Sensación de tensión en el pecho (aunque menos frecuente, este es un síntoma de mala circulación directamente en el corazón).

Úlceras en los pies y tobillos que son persistentes.

Venas varicosas y “arañitas”, por la inflamación de las venas que están justo debajo de la piel.

Si notas que tienes estos síntomas de problemas de circulación en las piernas, pies o manos, debes pedir a tu médico que realice los análisis pertinentes, para encontrar el tratamiento ideal para tu caso en particular.

11 tips para mejorar la mala circulación

Ahora veamos algunos remedios para combatir los síntomas de problemas circulatorios. Agrega estos tips a tu rutina de tratamientos si tu médico lo considera de utilidad.

1. Bebe agua. Beber unos 2 litros de agua pura por día es fundamental para todo el organismo, en cada célula, sistema y función.

2. Come alimentos que mejoren tu sistema cardiovascular. Ajo, cebolla, jengibre, cúrcuma, pimienta de cayena, nueces, almendras, semillas de girasol, de chía y de lino son sólo algunos ingredientes que le darán sabor a todas tus comidas, ayudándote a mejorar la circulación sanguínea al mismo tiempo.

3. Cuida tus comidas. Asegúrate de llevar una dieta variada, e integra en cada plato una porción de proteínas magras, una a dos porciones de vegetales frescos, y una porción de grasas saludables (aceite de oliva o de coco, aguacates u otros beneficiosos). Intenta comer dos o más piezas de fruta fresca por día, para el postre o también para las meriendas.

4. Deja de fumar. El tabaco sólo tiene perjuicios para tu salud y tu bienestar, y un impacto directo e inmediato en tu circulación sanguínea.

5. Disfruta de un masaje. Los masajes no sólo son deliciosos y relajantes, sino que también ayudan a combatir los problemas circulatorios y otros procesos orgánicos. Usa aceite esencial de romero, lavanda y eucalipto para aprovechar sus propiedades.

6. Ejercítate. Practica un deporte, ve al gimnasio, o siquiera ve de a pie a hacer trámites, pasea en bicicleta, y sube por las escaleras en lugar de tomar el elevador. Cualquier forma de ejercicio propicia la circulación de la sangre, ayuda en los procesos de desintoxicación, y pone todo nuestro mecanismo de bienestar en movimiento.

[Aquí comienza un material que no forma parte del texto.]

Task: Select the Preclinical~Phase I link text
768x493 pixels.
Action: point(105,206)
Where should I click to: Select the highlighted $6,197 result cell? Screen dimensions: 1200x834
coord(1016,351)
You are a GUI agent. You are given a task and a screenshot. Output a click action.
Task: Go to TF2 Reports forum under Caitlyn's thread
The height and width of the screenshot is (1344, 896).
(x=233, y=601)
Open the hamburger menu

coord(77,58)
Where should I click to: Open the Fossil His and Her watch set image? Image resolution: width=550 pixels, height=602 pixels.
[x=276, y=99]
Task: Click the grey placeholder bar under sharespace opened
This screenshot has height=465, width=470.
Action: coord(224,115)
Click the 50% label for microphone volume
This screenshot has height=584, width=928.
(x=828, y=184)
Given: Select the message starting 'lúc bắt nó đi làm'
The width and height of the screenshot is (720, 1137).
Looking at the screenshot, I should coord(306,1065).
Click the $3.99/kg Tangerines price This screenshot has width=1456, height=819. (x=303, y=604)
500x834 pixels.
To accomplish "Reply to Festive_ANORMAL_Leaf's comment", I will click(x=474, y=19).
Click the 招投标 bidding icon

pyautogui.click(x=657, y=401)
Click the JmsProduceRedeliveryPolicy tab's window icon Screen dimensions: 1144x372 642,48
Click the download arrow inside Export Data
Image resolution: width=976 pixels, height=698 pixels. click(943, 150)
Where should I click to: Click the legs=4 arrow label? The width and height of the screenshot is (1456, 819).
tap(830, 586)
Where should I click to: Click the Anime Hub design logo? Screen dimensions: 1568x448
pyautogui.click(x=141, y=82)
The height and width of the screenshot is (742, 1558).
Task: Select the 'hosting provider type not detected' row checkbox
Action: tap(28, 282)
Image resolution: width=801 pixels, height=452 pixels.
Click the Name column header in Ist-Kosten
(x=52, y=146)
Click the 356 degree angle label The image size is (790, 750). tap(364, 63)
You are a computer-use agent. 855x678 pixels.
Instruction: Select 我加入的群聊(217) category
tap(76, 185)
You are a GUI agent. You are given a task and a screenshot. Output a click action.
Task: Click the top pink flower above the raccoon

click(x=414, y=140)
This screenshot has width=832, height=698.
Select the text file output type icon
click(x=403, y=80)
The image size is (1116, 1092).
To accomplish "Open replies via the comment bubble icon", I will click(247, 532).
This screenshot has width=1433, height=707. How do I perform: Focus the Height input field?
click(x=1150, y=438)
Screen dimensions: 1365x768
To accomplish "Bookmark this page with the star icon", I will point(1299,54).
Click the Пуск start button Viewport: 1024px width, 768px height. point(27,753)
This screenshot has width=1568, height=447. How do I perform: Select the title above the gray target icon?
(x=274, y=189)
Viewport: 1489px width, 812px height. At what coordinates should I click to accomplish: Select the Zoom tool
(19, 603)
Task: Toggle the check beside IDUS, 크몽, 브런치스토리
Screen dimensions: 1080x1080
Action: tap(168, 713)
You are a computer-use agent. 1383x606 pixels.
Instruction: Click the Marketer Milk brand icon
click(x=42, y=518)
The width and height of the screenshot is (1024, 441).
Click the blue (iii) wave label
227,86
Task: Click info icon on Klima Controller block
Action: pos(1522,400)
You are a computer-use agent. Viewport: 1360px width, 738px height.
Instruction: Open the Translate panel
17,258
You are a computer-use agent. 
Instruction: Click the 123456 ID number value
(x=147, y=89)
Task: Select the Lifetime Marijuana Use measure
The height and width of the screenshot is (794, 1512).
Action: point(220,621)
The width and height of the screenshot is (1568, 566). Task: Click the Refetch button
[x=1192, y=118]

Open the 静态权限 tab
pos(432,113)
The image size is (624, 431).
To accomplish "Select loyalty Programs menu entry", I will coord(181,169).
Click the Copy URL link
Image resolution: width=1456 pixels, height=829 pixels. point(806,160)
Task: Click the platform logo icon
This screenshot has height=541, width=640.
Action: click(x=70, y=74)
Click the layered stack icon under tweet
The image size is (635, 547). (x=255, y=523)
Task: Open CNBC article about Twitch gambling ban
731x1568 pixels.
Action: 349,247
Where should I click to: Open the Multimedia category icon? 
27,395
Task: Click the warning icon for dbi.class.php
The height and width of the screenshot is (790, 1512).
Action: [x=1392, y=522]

7. Elimina o limita los estimulantes. El café, el té negro y rojo (entre otros), las bebidas energizantes y muchos otros estimulantes (incluyendo los que no son precisamente “legales”) afectan tu circulación, y tienen serios efectos secundarios a largo plazo y ante el abuso. Evítalos o limítalos tanto como puedas para prevenir problemas vasculares.

8. Levántate de tu silla. Especialmente si trabajas sentado, asegúrate de ponerte de pie al menos cada 20-30 minutos, así sea sólo para dar algunos pasos por tu oficina. Estar sentados por tiempos prolongados es una de las causas más comunes de mala circulación sanguínea en piernas y pies; pararte o caminar solucionará este problema.

9. Limita tu consumo de alcohol. Mientras que “una copa de vino tinto al día ayuda al corazón”, lo cierto es que beber de más, y con gran regularidad, afecta casi todos tus sistemas orgánicos. Una manera de mejorar el sistema cardiovascular en general es reducir el consumo de alcohol a una copa de vino tinto por día, y 1 a 2 cócteles por semana.

10. Mejora la postura. Sentarnos encorvados y/o mantener la mirada hacia abajo (como cuando usas tu móvil) causa presión en el torno, y esto genera mala circulación. Mantén una postura erguida al estar sentado o de pie, con los hombros relajados y hacia atrás, lejos de las orejas, la vista al frente y el mentón paralelo al suelo.

"Recuerda que esta es una guía con propósitos informativos. Cualquier diagnosis sobre los problemas de circulación debe ser realizada por un médico profesional calificado."

11. Reduce tu consumo de sodio. La sal común de mesa es uno de los principales ingredientes que debes controlar para reducir los problemas circulatorios. Aunque seas una persona activa y no tengas enfermedad cardiovascular, limita tu consumo de alimentos con sodio y de sal, o reemplaza la sal de mesa por alternativas más saludables.

Ahora ya puedes identificar la mala circulación sanguínea y mejorar tu condición. Pero recuerda: esta es una guía con propósitos informativos. Cualquier diagnosis debe ser realizada por un médico profesional calificado, quien sabrá hallar no sólo la presencia de problemas circulatorios, sino también su origen y mejor curso de tratamiento.